Iran War Sends Airline Stocks Plunging: $80 Billion Lost Globally
Global airline stocks have collectively lost an estimated $53 billion (approximately 80 trillion Korean Won) in value following the escalation of tensions in the Middle East and a subsequent surge in oil prices, according to reports from the Financial News.
The crisis, triggered by recent events in Iran, has sent shockwaves through the aviation industry. Airlines are grappling with rapidly increasing operational costs, forcing many to raise ticket prices – a move that is already leading to a decline in passenger numbers. The double impact of higher expenses and reduced demand is creating a challenging environment for carriers worldwide.
The impact is particularly acute for airlines operating long-haul international routes, as they face disruptions to key transit hubs in the Gulf region, including Dubai. These airlines are now scrambling to identify and secure alternative flight paths.
European low-cost carriers, such as Wizz Air and easyJet, are also facing significant headwinds. These airlines are being targeted by short-sellers betting against their stock, contributing to sharp declines in their share prices.
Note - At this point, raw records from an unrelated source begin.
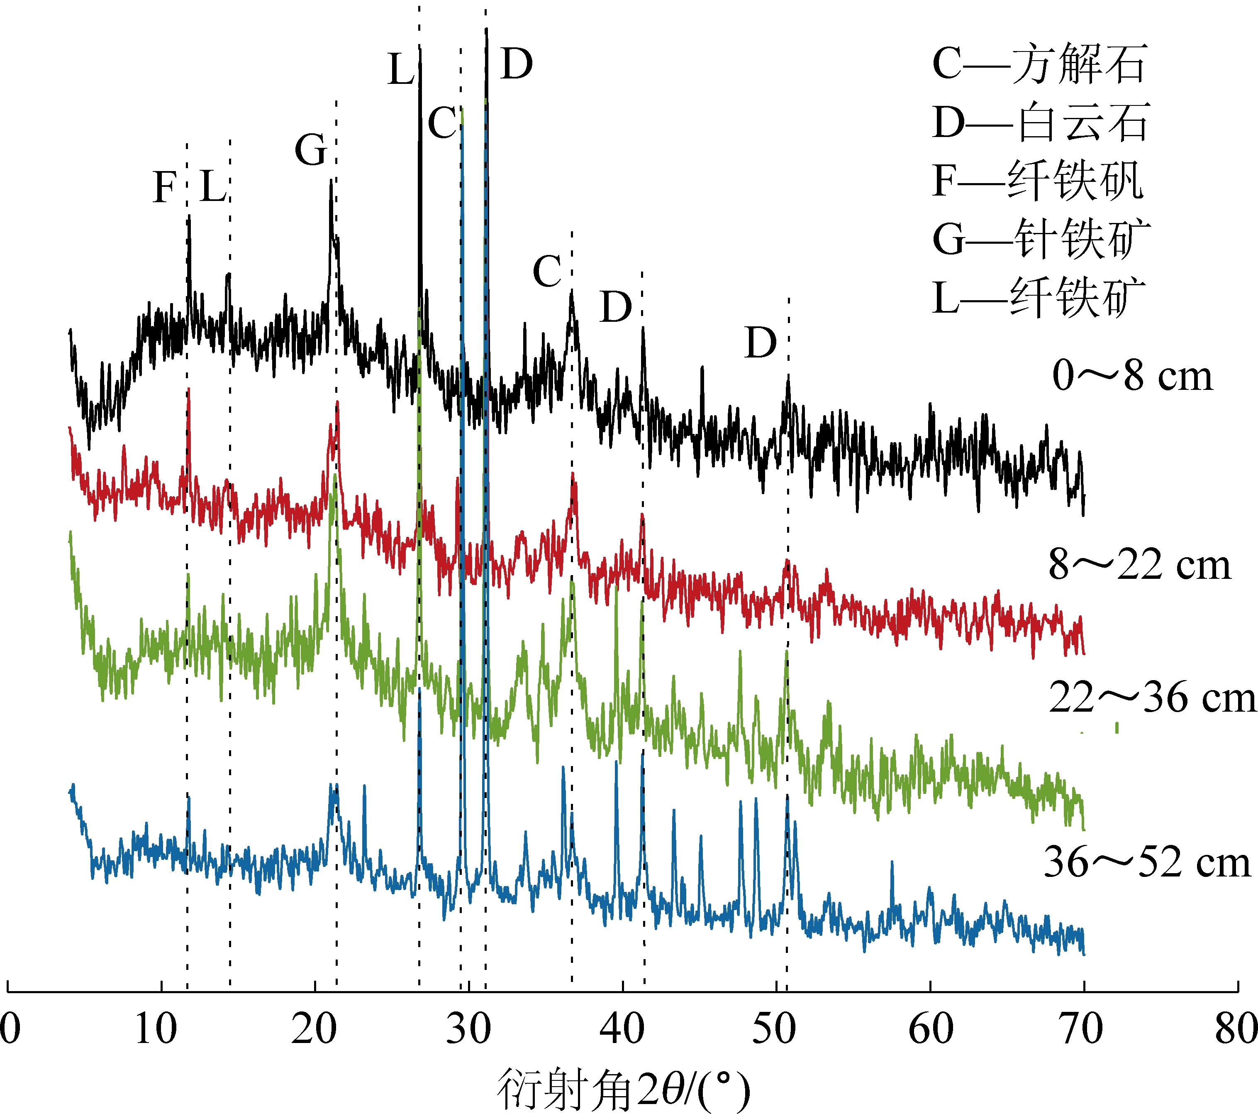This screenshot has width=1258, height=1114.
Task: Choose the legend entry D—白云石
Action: [x=1041, y=122]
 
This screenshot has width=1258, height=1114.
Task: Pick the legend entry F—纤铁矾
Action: [x=1038, y=181]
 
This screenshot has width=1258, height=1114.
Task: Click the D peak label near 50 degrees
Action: [x=761, y=343]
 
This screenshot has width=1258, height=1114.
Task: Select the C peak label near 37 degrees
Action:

According to Kenton Jarvis, CEO of easyJet, the current increase in fuel costs is even greater than that experienced during the Russian invasion of Ukraine in 2022.
Jarvis described the current period as the most hard since the global lockdowns of 2020, when most aircraft were grounded due to the pandemic. The price of aviation fuel has already surpassed levels seen during the initial stages of the Ukraine war, having doubled in price over the past month. Aviation fuel accounts for approximately one-third of an airline’s total operating costs.
Carsten Spohr, CEO of Lufthansa, stated that raising fares is the only viable solution to absorb the escalating fuel costs. He noted that the average profit per passenger is currently only 10 euros (approximately 17,000 Korean Won), leaving little room to absorb further increases in expenses.
The industry is bracing for a potential decline in demand as higher fares and geopolitical uncertainty deter travelers. The post-pandemic surge in travel, fueled by pent-up demand, appears to be over.
While Middle Eastern carriers like Emirates, Etihad, and Qatar Airways are expected to weather the storm with the support of their governments, smaller, privately-owned low-cost airlines in the region are facing a potential crisis and possible bankruptcy.